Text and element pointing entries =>
::::::

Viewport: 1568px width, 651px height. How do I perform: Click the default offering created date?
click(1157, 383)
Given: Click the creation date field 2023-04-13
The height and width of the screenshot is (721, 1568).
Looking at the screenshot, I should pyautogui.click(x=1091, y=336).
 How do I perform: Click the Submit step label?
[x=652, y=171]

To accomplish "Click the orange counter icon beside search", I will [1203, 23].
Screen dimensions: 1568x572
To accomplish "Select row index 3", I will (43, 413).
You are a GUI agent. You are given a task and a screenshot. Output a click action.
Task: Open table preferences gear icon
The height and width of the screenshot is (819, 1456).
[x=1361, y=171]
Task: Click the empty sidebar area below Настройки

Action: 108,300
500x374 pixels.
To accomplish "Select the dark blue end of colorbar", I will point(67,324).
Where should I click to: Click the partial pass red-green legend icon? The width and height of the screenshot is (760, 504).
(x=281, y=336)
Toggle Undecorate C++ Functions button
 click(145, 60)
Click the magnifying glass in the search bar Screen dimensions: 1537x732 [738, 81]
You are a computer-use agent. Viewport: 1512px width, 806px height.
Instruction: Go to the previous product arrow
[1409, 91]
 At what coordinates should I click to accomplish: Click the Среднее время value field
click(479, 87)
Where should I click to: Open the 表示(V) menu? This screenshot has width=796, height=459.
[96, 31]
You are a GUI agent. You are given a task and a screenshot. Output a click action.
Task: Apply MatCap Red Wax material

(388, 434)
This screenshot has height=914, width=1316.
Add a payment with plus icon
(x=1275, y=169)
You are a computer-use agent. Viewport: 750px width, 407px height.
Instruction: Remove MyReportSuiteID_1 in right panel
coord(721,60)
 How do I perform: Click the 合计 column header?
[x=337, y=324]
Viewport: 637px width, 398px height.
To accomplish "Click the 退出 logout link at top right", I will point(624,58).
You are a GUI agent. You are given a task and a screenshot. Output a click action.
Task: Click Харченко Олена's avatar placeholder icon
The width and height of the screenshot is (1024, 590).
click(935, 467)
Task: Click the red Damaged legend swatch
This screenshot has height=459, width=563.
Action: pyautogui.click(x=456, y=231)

::::::

Set exercise =>
Format every line of the entries above as a JSON list of strings, one string per line, and leave out the blank lines.

Task answer =>
[
  "Viewport: 1568px width, 651px height. How do I perform: Click the default offering created date?",
  "click(1157, 383)",
  "Given: Click the creation date field 2023-04-13",
  "The height and width of the screenshot is (721, 1568).",
  "Looking at the screenshot, I should pyautogui.click(x=1091, y=336).",
  " How do I perform: Click the Submit step label?",
  "[x=652, y=171]",
  "To accomplish \"Click the orange counter icon beside search\", I will [1203, 23].",
  "Screen dimensions: 1568x572",
  "To accomplish \"Select row index 3\", I will (43, 413).",
  "You are a GUI agent. You are given a task and a screenshot. Output a click action.",
  "Task: Open table preferences gear icon",
  "The height and width of the screenshot is (819, 1456).",
  "[x=1361, y=171]",
  "Task: Click the empty sidebar area below Настройки",
  "Action: 108,300",
  "500x374 pixels.",
  "To accomplish \"Select the dark blue end of colorbar\", I will point(67,324).",
  "Where should I click to: Click the partial pass red-green legend icon? The width and height of the screenshot is (760, 504).",
  "(x=281, y=336)",
  "Toggle Undecorate C++ Functions button",
  " click(145, 60)",
  "Click the magnifying glass in the search bar Screen dimensions: 1537x732 [738, 81]",
  "You are a computer-use agent. Viewport: 1512px width, 806px height.",
  "Instruction: Go to the previous product arrow",
  "[1409, 91]",
  " At what coordinates should I click to accomplish: Click the Среднее время value field",
  "click(479, 87)",
  "Where should I click to: Open the 表示(V) menu? This screenshot has width=796, height=459.",
  "[96, 31]",
  "You are a GUI agent. You are given a task and a screenshot. Output a click action.",
  "Task: Apply MatCap Red Wax material",
  "(388, 434)",
  "This screenshot has height=914, width=1316.",
  "Add a payment with plus icon",
  "(x=1275, y=169)",
  "You are a computer-use agent. Viewport: 750px width, 407px height.",
  "Instruction: Remove MyReportSuiteID_1 in right panel",
  "coord(721,60)",
  " How do I perform: Click the 合计 column header?",
  "[x=337, y=324]",
  "Viewport: 637px width, 398px height.",
  "To accomplish \"Click the 退出 logout link at top right\", I will point(624,58).",
  "You are a GUI agent. You are given a task and a screenshot. Output a click action.",
  "Task: Click Харченко Олена's avatar placeholder icon",
  "The width and height of the screenshot is (1024, 590).",
  "click(935, 467)",
  "Task: Click the red Damaged legend swatch",
  "This screenshot has height=459, width=563.",
  "Action: pyautogui.click(x=456, y=231)"
]